I know my team has benefited over and over again from these Forums. In 2016, Counterpart was re-examining how to organize our own learning function. At the DRG Partners’ Forum that year, three other organizations generously shared their learning methods, which led us to completely rethink our approach. Their willingness to share with us changed our learning trajectory, which has since helped us strengthen our programs. In return, we look for ways to “pay it forward” by sharing our successes and failures with others at the Forum and beyond.
Second, this meeting is a platform for mutual support – to a community of practitioners scattered across over 80 countries. DRG work can be slow, with long lead times – sometimes decades! – before successes and with plenty of skirmishes along the way. In the midst of this, having a community of like-minded people who simply understand is invaluable. These two days act as a salve, and leave me every time with a stronger network of kindred professionals who can provide words of wisdom when they are most needed.
And third, this Forum always challenges us to question our assumptions and examine our collective DRG toolkit. Who would have thought, even five years ago, how effective and efficient authoritarian governments would become in shutting down civic space? The approaches we’ve used for a generation of DRG programs are showing their limits – especially in the face of disinformation and digital surveillance.
The goal is to enter this experimental space together – as full as it is of uncertainties and risks – so that together we can speed up the collective DRG learning curve.

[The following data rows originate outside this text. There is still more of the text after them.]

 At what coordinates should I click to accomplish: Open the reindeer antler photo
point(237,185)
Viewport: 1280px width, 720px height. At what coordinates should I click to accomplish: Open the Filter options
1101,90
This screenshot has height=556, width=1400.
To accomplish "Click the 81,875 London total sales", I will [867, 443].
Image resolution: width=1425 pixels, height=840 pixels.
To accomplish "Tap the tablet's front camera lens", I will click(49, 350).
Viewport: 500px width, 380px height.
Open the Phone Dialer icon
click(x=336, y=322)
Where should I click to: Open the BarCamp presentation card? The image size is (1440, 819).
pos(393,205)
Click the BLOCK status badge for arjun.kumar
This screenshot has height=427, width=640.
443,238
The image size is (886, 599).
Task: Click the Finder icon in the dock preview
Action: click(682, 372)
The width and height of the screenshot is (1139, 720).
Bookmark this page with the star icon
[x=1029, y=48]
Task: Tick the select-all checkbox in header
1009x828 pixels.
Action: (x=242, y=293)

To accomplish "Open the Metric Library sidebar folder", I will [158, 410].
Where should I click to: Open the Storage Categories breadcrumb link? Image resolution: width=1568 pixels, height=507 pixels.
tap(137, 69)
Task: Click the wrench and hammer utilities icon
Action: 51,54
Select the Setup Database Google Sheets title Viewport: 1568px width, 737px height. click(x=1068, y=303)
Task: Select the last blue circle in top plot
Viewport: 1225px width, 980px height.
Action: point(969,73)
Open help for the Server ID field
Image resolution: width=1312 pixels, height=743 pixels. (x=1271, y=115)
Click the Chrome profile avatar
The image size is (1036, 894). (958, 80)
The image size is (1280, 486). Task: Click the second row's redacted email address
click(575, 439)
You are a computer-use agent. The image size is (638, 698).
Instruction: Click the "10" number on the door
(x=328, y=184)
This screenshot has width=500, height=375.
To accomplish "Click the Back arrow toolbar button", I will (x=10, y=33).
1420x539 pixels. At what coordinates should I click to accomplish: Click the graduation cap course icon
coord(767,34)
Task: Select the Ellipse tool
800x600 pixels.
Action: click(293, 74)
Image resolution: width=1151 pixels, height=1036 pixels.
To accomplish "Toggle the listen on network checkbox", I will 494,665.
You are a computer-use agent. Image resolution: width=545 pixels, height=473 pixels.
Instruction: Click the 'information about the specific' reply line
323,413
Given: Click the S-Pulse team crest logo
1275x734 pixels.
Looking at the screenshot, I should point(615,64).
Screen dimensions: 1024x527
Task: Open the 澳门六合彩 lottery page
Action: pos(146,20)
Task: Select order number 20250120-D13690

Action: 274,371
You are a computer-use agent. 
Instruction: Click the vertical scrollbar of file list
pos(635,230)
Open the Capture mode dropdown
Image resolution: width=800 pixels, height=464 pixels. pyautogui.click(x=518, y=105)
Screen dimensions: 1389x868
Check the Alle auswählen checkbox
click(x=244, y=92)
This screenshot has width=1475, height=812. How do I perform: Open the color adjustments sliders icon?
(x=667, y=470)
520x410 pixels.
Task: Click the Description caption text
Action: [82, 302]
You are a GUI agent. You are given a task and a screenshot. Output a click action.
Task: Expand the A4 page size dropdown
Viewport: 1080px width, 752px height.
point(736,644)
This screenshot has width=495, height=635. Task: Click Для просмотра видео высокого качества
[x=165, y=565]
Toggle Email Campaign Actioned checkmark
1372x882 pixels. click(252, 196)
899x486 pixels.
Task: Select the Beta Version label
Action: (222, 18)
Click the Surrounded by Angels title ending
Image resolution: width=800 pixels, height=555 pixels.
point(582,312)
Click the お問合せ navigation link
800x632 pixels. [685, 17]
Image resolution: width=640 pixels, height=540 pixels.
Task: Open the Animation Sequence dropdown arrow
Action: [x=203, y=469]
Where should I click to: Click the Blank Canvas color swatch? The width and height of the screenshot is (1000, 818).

Two years ago at this meeting, Counterpart and USAID described our first shaky steps toward creating six regional civil society innovation hubs. We’re still in experimentation stage today, but at least we can share what we’ve learned about supporting a Global South leadership team from behind. If they are successful, these regional platforms could provide an alternative source of support to civil society in the face of barriers to both national and international NGOs. And we need to keep colliding what we think we know with a diverse group of thinkers because this is new territory.
So that’s why I congratulate the DRG Center on a great meeting – two days in which we uncovered only the tip of what we need to work on over the next 24 months, delivered in a culture of generosity, mutual support, and humility. Now…back to work.